Why reference models? Using reference models (also referred to as shadow models in the literature) is the cornerstone of the SOTA membership inference attacks. Effectively, without reference models, it is very hard to quantify how much inclusion of a given data point xx in the training set of a model could have influenced the model. Reference models act as approximations for what the model could have been with or without xx in the training set. Without the use of reference models, the MIA attacks would be only able to capture the leakage due to the average generalization gap in the models. With the use of reference models, the MIA attacks are able to capture the leakage due to the memorization of a specific target data point, thus their strength. However, some MIA methods (notably LiRA Carlini et al) require a very large number of models to be trained for each target model, rendering them less useful in practice.

Performance variation of our reference models. We show these results in Appendix A.13. As it is shown, the average probability of population data has a very small variance across different reference models.

Attack performance under low quality reference models. Your comment raises a good point regarding the stability of tests with respect to quality of reference models. Thus, we added new experiments to test this. In Appendix A.3, we demonstrated that training reference models with data distribution shifts (namely, using a completely different dataset than the target model) still yields significantly better results for our proposed attack compared to other attacks. Additionally, in Appendix A.4 (Figure 8), we showed that our attack outperforms other attacks even when reference models are trained with different architectures than the target model. Interestingly, the performance gap between our attack and others increases in such cases. Another important point is that we deliberately avoided taking advantage of overfitted models, as the train-test accuracy gap in our trained model is smaller compared to experiments in prior works. It's worth noting that the performance of attacks naturally increases with overfitted models. As reported in Section 3.1, we trained several models with varying test accuracies, from 67% to 92%, to show the superiority of our attack.

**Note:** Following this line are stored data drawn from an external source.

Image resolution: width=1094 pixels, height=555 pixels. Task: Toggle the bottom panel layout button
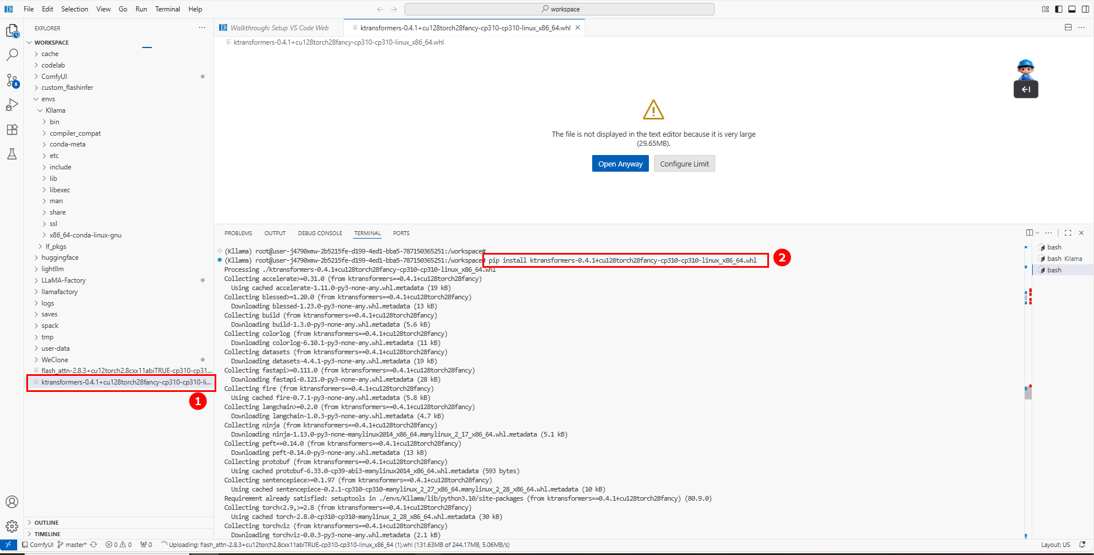click(x=1072, y=9)
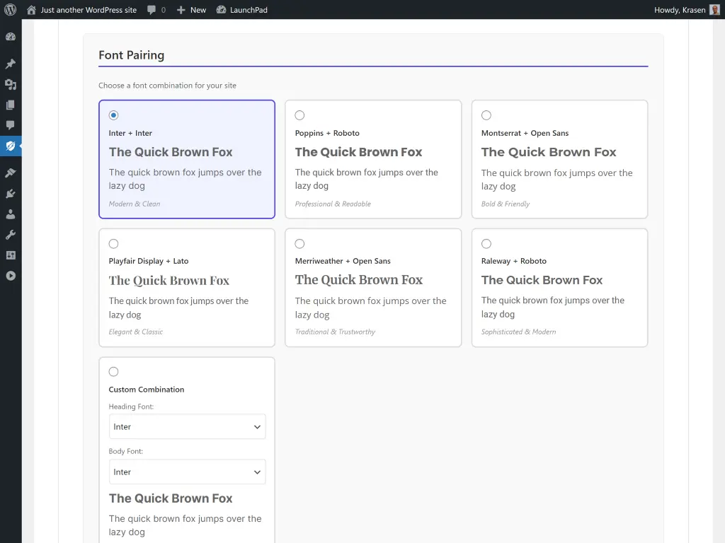This screenshot has height=543, width=725.
Task: Click the Pages icon in the sidebar
Action: tap(11, 105)
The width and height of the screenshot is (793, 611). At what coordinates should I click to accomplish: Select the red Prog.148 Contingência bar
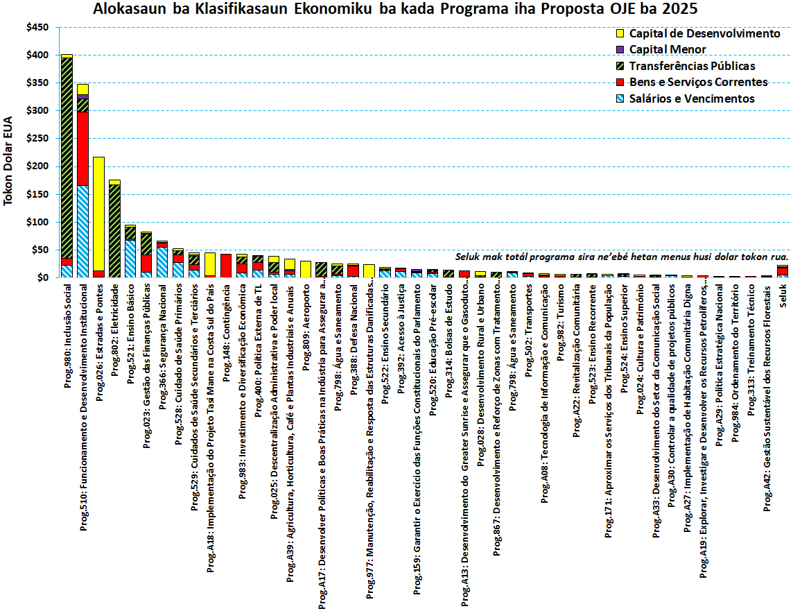click(225, 266)
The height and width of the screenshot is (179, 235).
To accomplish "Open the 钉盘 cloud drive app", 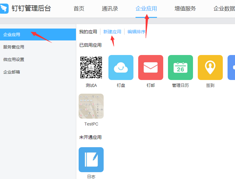I will pyautogui.click(x=121, y=67).
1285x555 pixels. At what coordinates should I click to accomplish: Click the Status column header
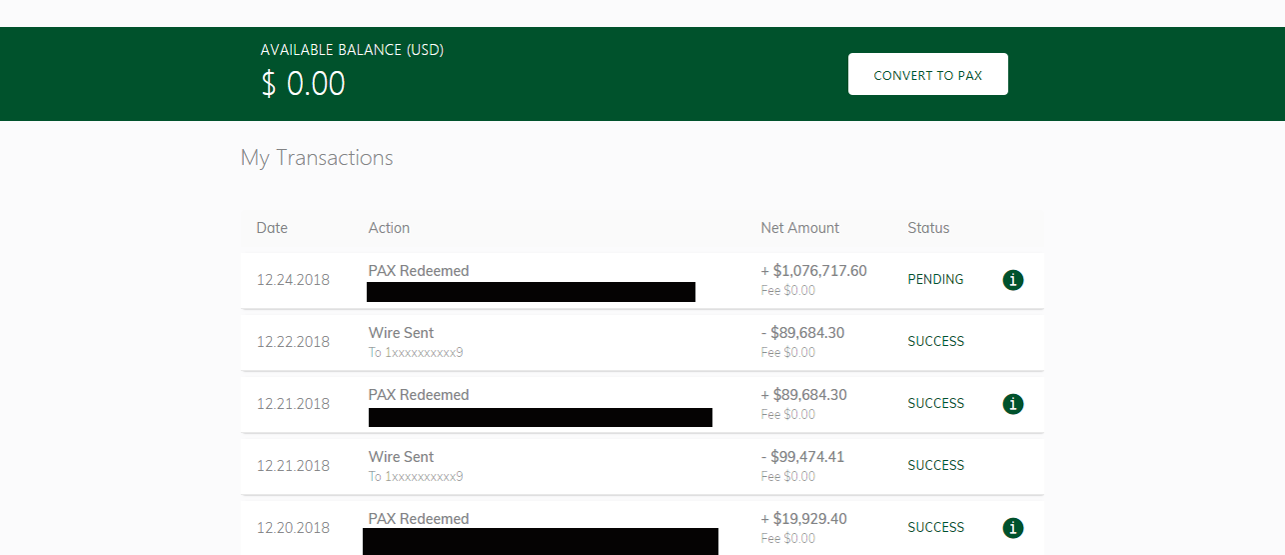tap(928, 228)
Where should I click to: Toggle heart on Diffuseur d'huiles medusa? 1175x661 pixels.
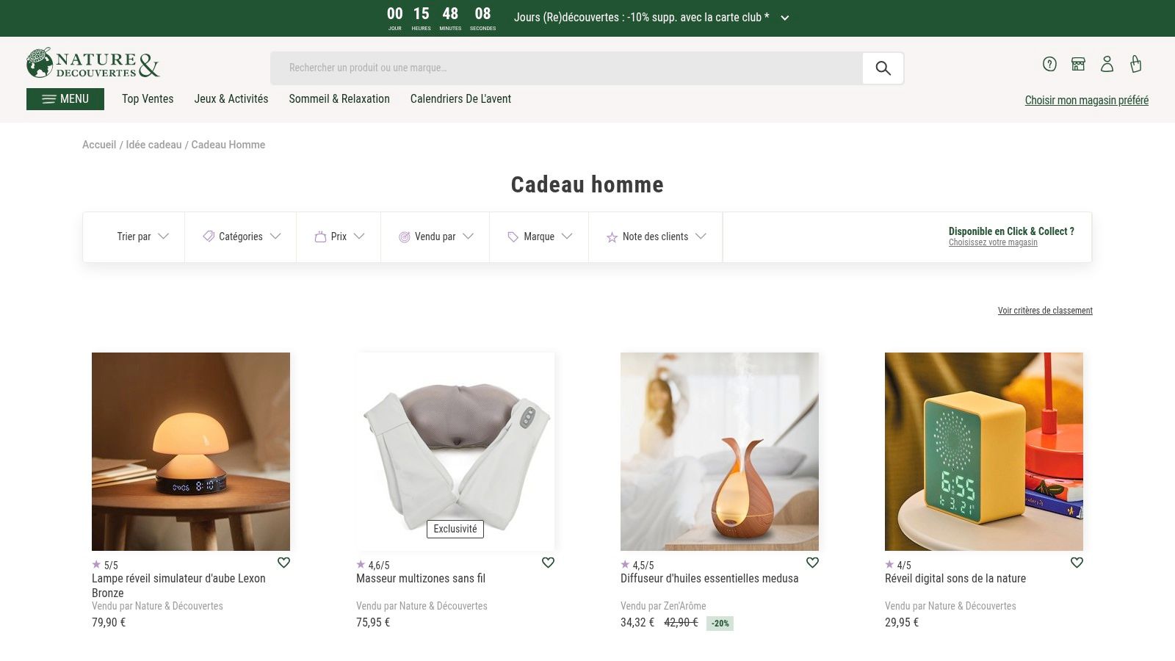[x=812, y=563]
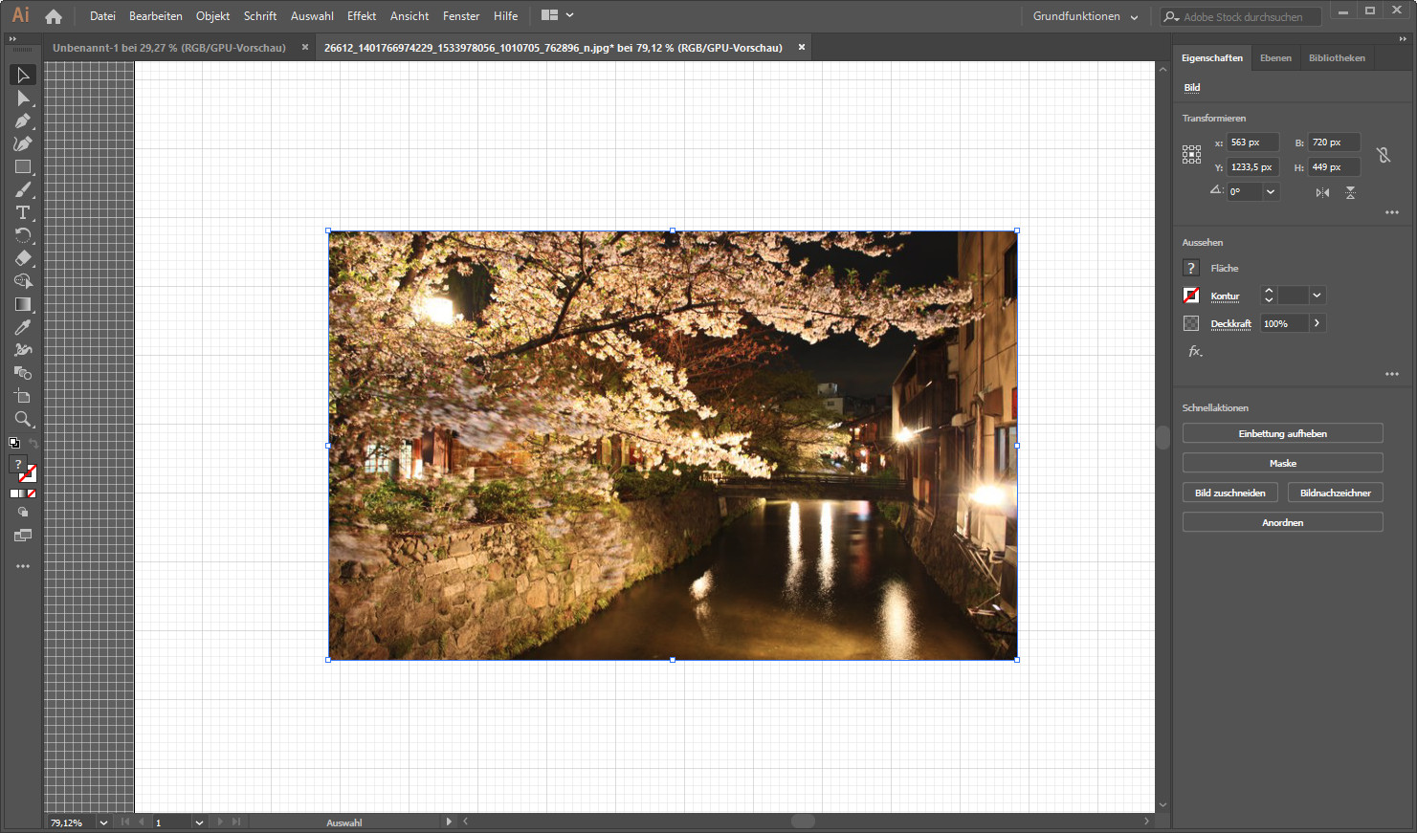Activate the Eraser tool
1417x833 pixels.
tap(23, 258)
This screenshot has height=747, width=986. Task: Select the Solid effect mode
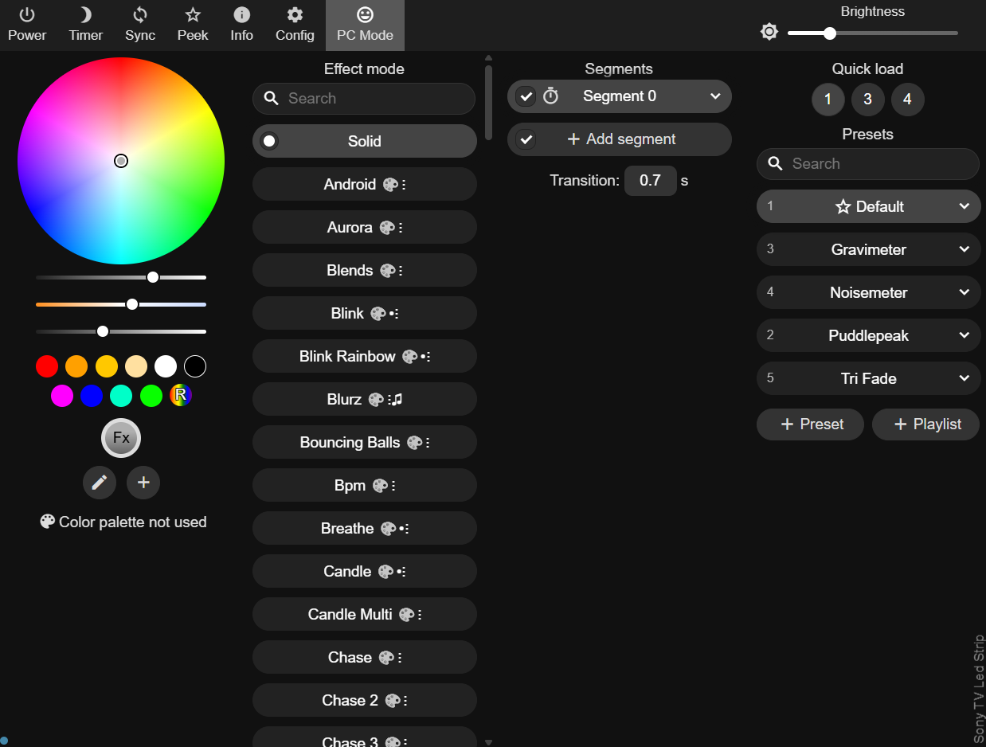click(x=364, y=141)
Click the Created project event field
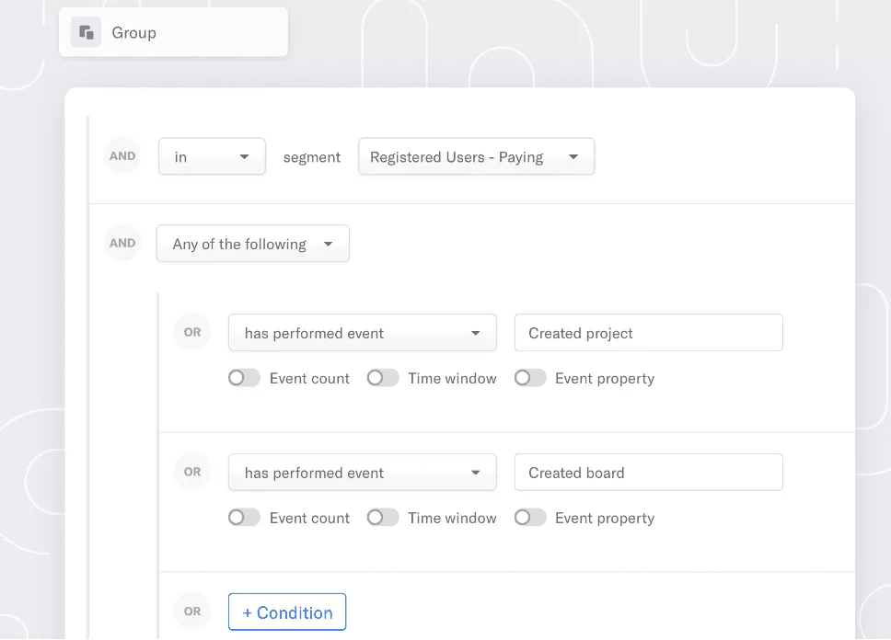Screen dimensions: 891x640 point(648,333)
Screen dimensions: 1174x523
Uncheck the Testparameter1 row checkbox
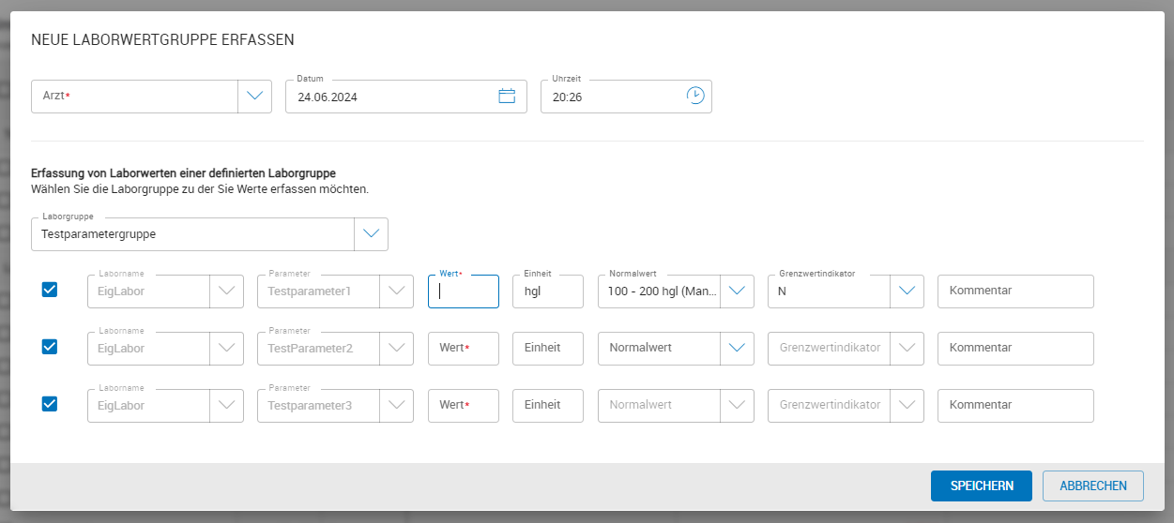pos(50,291)
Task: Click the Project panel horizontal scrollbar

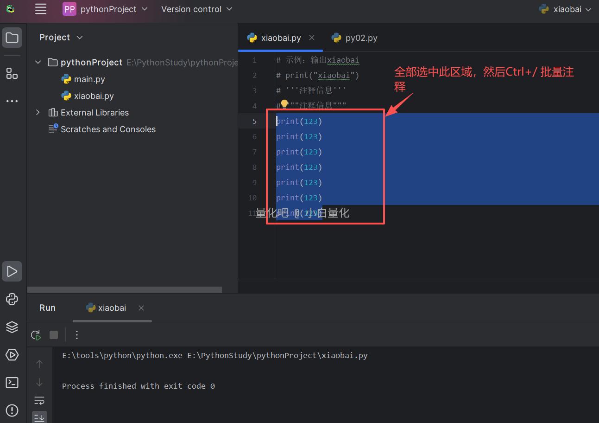Action: coord(124,289)

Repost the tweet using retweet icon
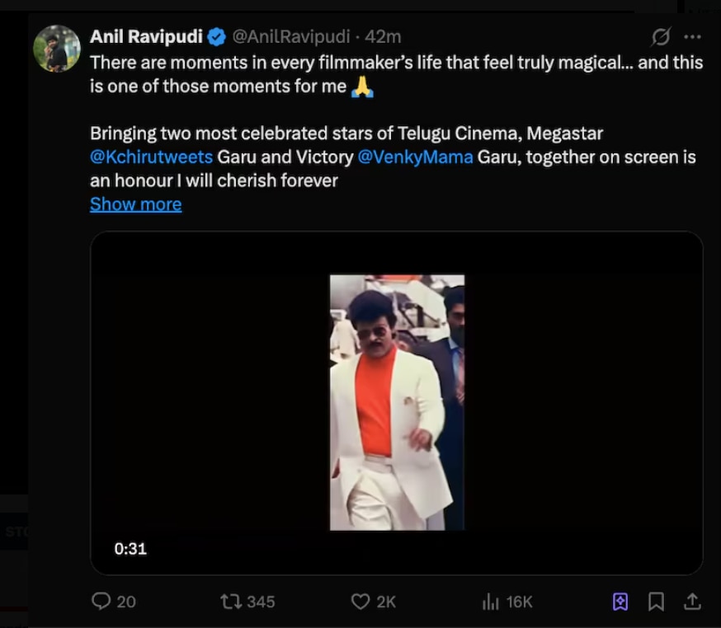(232, 602)
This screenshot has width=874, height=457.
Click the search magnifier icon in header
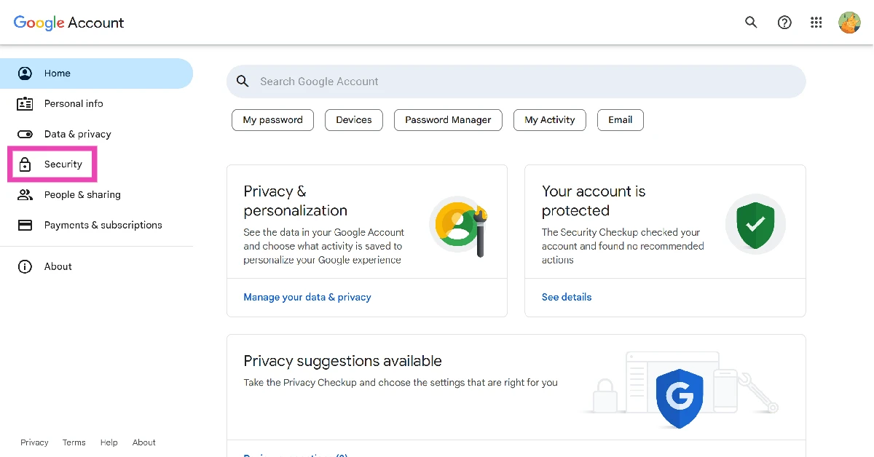(x=751, y=23)
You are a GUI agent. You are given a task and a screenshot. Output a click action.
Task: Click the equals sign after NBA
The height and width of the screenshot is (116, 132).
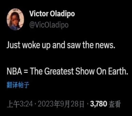pyautogui.click(x=26, y=71)
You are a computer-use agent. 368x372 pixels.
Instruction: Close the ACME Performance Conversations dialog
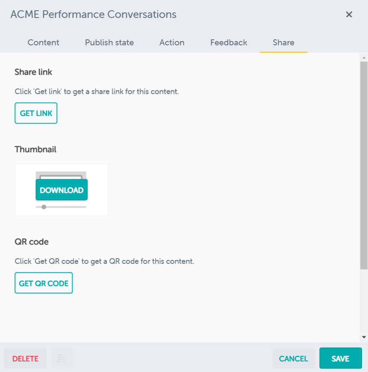click(x=349, y=15)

Performance under very few reference models. We demonstrated that even in the extreme case of using only 1 offline reference model, our attack can perform well and completely overcome other attacks, for example achieving at least 28% better AUC and 2x-4x higher TPR at zero FPR across all datasets, compared to the well-known LiRA attack. A comparison of the properties of the MIA test scores assigned by different attacks (as presented in Figure 17-19 in Appendix A.11) highlights that our attack achieves superior separation between scores of members and non-members, particularly when limited to a few reference models.

  1. The authors mention that they incur lower costs as they do not have to train models including the target sample. However, does the training of reference models not incur additional costs? Providing a simple cost comparison discussion will help.

Cost of reference models needs to be evaluated along with their added value for the attack outcome. Please see the newly added Figure 6, where we show the AUC of attacks, when we increase the number of reference models.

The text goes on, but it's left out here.